DATASET EXCERPTS:
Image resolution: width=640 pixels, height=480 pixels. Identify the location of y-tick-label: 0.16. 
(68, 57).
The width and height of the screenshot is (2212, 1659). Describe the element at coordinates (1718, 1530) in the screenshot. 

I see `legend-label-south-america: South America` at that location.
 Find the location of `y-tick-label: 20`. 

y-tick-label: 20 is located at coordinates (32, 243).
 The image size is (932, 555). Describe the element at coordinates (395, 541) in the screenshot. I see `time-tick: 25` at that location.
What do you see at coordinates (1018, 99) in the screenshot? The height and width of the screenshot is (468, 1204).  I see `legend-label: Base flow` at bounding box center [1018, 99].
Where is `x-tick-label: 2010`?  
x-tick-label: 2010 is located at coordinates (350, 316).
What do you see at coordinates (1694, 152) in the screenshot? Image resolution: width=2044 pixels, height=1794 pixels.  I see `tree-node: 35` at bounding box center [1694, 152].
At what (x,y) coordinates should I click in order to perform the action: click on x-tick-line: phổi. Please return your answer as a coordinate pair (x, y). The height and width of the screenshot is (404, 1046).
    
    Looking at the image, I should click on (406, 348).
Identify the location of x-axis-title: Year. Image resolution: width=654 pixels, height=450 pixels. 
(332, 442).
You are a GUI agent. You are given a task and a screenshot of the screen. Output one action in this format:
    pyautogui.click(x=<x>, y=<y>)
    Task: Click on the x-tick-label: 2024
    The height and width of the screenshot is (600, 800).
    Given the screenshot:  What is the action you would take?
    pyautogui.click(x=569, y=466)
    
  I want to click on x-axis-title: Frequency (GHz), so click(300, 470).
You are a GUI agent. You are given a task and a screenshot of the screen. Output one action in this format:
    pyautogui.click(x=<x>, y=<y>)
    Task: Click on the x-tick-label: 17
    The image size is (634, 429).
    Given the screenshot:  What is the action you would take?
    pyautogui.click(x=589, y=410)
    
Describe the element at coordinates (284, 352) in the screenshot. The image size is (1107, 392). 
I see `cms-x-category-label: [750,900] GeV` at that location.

DESCRIPTION OF THE TASK: Which lines of the items contain the word "should"? Pull out each such line and copy it.

RESULT OF THIS EXERCISE:
At what (x,y) coordinates should I click in order to perform the action: click on x-tick-line: phổi. Please return your answer as a coordinate pair (x, y). The height and width of the screenshot is (404, 1046).
    Looking at the image, I should click on (406, 348).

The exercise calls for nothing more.